# Hermes Parcel Shop/Print in Store ?



## Demented (Nov 3, 2014)

Has anyone used this service ?

If so, when printing a Return label in store, is there a fee for printing the label on top of the cost of delivery?


----------



## Darlofan (Nov 24, 2010)

Used Hermes shops for years without a problem. Not used printing service yet though so not sure about charges.


----------



## Steveom2 (Jul 29, 2018)

Demented said:


> Has anyone used this service ?
> 
> If so, when printing a Return label in store, is there a fee for printing the label on top of the cost of delivery?


Used this service yesterday 👍 drop off parcel, shops have a QR reader to scan the code they have sent you,the shop prints label and places on parcel and best of all it's FREE 👌
Brilliant service


----------



## Darlofan (Nov 24, 2010)

Steve0rs6 said:


> Used this service yesterday 👍 drop off parcel, shops have a QR reader to scan the code they have sent you,the shop prints label and places on parcel and best of all it's FREE 👌
> Brilliant service


That'll be good, pain for me as I have to send label to my work computer to print it out.


----------



## Steveom2 (Jul 29, 2018)

Darlofan said:


> That'll be good, pain for me as I have to send label to my work computer to print it out.

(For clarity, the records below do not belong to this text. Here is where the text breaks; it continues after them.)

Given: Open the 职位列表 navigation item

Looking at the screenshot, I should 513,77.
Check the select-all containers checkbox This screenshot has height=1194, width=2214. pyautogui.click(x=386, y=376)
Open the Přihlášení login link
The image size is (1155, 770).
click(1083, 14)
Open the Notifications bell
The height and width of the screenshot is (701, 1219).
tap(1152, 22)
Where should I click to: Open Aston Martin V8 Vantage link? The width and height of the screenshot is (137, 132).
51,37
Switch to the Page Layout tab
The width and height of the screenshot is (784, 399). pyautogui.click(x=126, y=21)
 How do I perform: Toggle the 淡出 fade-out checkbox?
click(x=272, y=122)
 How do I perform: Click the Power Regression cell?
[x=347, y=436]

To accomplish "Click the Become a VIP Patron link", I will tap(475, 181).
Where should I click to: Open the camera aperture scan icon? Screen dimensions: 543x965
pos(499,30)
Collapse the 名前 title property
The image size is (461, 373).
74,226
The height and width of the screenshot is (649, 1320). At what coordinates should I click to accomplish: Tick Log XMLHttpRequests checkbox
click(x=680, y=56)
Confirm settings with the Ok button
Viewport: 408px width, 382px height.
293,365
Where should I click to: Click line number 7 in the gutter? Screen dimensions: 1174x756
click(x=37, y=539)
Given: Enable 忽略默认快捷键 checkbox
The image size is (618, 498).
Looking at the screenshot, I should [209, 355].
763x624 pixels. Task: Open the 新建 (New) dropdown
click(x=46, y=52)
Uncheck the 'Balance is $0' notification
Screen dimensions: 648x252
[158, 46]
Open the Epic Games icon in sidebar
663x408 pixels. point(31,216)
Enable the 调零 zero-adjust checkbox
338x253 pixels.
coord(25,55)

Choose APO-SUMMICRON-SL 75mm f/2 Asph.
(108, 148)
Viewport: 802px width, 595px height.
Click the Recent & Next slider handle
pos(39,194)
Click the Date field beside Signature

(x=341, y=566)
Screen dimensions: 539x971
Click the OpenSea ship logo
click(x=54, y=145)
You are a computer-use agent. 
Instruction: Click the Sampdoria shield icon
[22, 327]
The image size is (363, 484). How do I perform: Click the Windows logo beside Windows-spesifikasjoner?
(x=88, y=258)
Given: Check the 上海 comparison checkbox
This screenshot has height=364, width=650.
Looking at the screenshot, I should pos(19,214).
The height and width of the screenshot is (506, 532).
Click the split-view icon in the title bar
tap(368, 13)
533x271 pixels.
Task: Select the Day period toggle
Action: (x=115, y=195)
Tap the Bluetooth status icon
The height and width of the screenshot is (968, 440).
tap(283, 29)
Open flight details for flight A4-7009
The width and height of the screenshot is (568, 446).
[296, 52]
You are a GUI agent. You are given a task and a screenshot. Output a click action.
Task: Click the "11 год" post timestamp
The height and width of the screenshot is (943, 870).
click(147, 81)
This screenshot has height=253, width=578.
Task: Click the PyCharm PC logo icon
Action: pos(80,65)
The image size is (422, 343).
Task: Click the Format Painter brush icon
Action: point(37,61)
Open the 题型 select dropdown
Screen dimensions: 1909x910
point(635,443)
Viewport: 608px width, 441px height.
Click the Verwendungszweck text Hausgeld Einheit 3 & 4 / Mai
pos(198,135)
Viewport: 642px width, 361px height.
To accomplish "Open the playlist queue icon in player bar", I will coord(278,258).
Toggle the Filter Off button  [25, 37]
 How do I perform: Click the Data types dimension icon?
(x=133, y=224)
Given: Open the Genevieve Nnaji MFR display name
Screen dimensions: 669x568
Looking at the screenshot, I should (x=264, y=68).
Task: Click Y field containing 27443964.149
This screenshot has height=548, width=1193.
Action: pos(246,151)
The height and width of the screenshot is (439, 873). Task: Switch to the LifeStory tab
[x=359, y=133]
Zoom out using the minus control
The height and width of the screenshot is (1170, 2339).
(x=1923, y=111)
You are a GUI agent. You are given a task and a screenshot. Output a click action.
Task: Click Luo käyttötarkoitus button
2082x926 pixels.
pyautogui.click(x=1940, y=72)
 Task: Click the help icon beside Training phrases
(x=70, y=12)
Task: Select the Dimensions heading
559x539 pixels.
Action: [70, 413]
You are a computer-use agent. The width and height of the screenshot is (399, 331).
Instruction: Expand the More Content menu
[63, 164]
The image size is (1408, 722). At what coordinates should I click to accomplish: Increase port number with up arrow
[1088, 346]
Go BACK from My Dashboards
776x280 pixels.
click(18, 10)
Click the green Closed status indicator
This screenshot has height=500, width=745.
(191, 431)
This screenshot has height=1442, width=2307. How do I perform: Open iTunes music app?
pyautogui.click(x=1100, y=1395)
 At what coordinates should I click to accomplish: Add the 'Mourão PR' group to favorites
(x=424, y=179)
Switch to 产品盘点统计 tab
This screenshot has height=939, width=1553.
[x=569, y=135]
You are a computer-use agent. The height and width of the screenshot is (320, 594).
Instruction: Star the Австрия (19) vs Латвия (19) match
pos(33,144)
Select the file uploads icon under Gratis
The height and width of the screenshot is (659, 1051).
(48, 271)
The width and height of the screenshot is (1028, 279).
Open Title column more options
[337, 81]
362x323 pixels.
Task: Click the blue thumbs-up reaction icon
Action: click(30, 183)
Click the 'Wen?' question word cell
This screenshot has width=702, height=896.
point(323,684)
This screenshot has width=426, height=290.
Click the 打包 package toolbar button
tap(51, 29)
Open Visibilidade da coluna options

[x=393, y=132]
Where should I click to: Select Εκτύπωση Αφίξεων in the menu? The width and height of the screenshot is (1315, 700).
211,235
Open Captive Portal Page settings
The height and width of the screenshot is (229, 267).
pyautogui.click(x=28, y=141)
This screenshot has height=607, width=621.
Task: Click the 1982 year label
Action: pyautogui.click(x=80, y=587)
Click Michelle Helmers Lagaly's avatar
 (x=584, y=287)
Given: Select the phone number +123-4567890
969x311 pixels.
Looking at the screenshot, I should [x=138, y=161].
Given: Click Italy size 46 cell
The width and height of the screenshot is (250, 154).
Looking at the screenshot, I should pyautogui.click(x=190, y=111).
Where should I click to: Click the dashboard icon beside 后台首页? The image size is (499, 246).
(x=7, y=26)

Me too 😩 brilliant idea by them 👍


----------



## Demented (Nov 3, 2014)

Thanks Steve0rs6.... Good to know.

I have to pay return postage and I wasn’t sure whether there was an additional fee to pay in store; just for printing the label. 

Thanks


----------



## beambeam (Mar 16, 2007)

Recently used this service a dozen times and it's been faultless even when sending stuff to Germany. I use the Parcel2Go app to get best prices and Hermes always comes out cheaper for me.


----------



## Peirre (Jun 29, 2015)

My Hermes delivery in my area are horrendous due to the over use of pensioners driving parcel filled family cars who are trying to make a little extra money. But when they realise they only get 40p a parcel and are not covered for commercial work on their car insurance they soon loose interest


----------